╭──

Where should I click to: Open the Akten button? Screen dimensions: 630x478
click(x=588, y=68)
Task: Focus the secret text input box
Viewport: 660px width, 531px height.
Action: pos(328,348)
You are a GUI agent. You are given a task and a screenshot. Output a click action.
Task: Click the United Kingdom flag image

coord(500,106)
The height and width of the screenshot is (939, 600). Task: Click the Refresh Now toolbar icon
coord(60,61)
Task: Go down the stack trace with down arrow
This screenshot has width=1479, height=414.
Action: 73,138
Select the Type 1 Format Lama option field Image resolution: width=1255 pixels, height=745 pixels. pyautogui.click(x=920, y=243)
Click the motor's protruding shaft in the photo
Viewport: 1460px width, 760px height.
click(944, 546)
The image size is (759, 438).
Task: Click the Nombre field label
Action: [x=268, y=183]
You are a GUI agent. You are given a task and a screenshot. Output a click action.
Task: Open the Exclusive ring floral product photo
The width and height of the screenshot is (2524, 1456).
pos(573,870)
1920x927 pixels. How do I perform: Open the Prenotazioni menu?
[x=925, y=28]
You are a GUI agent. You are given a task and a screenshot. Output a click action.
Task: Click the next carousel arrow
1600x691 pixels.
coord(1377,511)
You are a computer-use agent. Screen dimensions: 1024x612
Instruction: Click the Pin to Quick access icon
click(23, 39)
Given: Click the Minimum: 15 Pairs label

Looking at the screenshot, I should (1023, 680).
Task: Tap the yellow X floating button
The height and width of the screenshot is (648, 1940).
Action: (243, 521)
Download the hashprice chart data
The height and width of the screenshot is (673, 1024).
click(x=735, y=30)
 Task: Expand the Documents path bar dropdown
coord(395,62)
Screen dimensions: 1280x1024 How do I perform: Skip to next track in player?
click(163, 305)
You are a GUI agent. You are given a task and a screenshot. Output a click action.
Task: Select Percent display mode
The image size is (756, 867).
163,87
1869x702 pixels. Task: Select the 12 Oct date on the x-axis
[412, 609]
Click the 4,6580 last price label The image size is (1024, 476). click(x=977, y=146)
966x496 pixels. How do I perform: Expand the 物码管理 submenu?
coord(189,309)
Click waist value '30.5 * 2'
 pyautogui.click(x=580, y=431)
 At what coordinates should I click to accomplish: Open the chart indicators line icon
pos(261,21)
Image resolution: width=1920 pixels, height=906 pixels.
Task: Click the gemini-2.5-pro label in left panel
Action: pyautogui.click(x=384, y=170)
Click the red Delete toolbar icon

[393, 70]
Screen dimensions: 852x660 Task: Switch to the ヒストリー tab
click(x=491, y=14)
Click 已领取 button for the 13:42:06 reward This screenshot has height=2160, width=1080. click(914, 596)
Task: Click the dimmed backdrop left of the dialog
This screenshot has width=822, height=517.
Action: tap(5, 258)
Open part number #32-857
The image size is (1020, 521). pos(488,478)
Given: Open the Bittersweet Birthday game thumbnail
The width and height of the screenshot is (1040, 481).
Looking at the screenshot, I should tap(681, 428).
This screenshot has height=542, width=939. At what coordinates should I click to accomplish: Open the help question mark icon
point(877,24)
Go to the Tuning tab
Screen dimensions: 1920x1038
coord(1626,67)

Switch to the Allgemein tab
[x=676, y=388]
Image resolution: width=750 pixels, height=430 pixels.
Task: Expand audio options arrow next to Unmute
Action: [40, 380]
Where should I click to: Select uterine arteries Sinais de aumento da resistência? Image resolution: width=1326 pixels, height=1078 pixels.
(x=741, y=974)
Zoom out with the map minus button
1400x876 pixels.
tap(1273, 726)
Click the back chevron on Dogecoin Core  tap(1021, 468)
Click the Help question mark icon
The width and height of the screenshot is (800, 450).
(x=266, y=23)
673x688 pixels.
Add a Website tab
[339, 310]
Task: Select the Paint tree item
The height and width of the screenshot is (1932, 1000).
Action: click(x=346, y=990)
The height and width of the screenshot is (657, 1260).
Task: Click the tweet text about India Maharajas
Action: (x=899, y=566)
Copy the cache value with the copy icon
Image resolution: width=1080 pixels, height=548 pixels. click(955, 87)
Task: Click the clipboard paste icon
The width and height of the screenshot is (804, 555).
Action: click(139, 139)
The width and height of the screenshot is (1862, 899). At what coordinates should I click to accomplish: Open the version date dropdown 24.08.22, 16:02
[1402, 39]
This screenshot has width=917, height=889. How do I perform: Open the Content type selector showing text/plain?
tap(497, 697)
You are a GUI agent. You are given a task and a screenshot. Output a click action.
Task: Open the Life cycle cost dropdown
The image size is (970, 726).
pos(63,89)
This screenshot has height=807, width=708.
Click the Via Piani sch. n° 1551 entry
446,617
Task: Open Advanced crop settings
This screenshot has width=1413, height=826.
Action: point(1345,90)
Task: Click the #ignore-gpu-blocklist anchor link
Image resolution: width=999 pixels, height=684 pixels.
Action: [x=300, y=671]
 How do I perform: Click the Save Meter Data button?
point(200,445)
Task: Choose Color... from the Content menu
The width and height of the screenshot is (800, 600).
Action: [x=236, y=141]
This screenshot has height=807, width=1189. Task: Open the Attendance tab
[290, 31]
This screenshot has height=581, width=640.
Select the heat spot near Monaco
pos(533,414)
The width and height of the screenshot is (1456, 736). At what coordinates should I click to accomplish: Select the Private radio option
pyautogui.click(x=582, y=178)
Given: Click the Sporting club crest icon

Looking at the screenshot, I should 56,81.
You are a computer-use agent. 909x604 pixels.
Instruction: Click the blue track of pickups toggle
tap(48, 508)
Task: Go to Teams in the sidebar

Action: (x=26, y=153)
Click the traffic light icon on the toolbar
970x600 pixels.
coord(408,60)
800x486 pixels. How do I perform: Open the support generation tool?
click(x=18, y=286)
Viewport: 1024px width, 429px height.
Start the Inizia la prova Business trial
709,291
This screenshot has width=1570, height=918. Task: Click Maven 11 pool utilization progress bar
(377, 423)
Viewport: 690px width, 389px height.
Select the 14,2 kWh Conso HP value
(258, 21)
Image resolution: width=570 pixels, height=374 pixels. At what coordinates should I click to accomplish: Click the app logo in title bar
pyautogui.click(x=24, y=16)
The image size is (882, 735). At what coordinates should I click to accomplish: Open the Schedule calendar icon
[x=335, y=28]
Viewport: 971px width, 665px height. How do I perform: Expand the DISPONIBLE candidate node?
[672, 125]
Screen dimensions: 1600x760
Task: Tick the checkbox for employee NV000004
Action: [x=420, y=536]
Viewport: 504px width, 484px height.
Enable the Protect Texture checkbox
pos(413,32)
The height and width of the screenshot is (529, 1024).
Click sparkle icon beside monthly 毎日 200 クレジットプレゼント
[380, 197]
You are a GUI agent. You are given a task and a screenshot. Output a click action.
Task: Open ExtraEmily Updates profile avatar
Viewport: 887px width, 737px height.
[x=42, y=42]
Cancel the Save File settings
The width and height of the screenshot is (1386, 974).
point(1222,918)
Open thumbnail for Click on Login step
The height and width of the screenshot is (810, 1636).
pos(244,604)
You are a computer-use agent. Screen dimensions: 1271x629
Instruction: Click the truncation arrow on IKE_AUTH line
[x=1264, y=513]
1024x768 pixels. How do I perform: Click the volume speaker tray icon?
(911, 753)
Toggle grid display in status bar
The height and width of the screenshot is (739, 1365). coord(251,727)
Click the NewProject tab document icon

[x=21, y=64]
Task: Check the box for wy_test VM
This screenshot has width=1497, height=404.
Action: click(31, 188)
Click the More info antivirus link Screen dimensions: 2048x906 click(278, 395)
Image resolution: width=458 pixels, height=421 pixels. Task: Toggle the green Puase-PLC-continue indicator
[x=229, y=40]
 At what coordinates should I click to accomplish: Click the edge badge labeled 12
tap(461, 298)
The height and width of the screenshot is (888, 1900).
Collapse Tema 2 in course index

╰──

The word to find is "computer". Copy every line of the data that holds it.

You are a computer-use agent. Screen dimensions: 1024x612
You are a computer-use agent. 909x604 pixels.
You are a computer-use agent. Screen dimensions: 1271x629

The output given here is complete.